§ **Exercise details**:
Exactly the lines from the one that contains "Screen dimensions: 1200x1141" through the end of the material below are to be output, the first and last included.

§ **Listed entries**:
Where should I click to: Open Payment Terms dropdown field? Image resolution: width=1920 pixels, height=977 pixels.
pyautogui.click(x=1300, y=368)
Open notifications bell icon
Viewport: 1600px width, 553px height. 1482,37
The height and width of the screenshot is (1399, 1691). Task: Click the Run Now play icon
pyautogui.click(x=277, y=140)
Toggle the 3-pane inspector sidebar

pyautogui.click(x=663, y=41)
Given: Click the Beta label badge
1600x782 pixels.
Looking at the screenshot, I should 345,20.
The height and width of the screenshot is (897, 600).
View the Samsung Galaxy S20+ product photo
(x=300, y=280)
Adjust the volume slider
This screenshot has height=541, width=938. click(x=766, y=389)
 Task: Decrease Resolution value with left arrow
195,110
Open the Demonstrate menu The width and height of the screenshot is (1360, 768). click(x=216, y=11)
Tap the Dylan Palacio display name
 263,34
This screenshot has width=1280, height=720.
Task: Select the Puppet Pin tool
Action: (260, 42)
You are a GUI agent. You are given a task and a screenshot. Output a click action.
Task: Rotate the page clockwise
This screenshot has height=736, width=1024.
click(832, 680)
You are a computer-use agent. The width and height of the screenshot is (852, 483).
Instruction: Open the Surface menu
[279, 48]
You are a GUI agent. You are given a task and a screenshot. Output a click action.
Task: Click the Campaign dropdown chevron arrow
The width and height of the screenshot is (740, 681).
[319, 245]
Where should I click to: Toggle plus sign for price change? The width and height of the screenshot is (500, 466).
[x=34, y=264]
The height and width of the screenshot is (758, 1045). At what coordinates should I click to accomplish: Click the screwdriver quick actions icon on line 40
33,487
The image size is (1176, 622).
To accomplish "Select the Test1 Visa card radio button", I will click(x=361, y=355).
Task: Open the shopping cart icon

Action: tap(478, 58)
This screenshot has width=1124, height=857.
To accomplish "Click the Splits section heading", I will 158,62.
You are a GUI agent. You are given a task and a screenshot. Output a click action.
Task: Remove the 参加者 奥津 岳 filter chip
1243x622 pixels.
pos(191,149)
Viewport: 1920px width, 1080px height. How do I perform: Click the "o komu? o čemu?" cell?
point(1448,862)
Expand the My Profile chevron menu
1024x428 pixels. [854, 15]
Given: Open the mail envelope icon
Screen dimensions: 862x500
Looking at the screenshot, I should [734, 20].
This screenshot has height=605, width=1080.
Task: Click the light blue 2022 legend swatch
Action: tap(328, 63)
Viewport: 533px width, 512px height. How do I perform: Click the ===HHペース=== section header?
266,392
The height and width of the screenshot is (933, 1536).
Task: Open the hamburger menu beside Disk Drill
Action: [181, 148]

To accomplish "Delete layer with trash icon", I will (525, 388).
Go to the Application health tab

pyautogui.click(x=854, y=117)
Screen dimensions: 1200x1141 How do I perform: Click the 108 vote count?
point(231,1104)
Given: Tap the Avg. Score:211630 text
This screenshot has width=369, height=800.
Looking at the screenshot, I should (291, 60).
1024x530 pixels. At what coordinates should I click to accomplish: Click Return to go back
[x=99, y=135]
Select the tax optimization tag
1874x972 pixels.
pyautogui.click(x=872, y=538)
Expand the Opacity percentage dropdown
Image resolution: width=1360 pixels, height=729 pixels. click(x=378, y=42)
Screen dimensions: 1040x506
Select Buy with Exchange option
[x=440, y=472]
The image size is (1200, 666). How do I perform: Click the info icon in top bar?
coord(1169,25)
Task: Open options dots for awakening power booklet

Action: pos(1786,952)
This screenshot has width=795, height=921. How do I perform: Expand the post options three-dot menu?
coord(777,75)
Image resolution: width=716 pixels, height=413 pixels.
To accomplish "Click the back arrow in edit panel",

§ **Your solution**:
Screen dimensions: 1200x1141 How do I perform: Click the 108 vote count?
point(231,1104)
Given: Tap the Avg. Score:211630 text
This screenshot has width=369, height=800.
Looking at the screenshot, I should (291, 60).
1024x530 pixels. At what coordinates should I click to accomplish: Click Return to go back
[x=99, y=135]
Select the tax optimization tag
1874x972 pixels.
pyautogui.click(x=872, y=538)
Expand the Opacity percentage dropdown
Image resolution: width=1360 pixels, height=729 pixels. click(x=378, y=42)
Screen dimensions: 1040x506
Select Buy with Exchange option
[x=440, y=472]
The image size is (1200, 666). How do I perform: Click the info icon in top bar?
coord(1169,25)
Task: Open options dots for awakening power booklet

Action: pos(1786,952)
This screenshot has width=795, height=921. How do I perform: Expand the post options three-dot menu?
coord(777,75)
Image resolution: width=716 pixels, height=413 pixels.
To accomplish "Click the back arrow in edit panel",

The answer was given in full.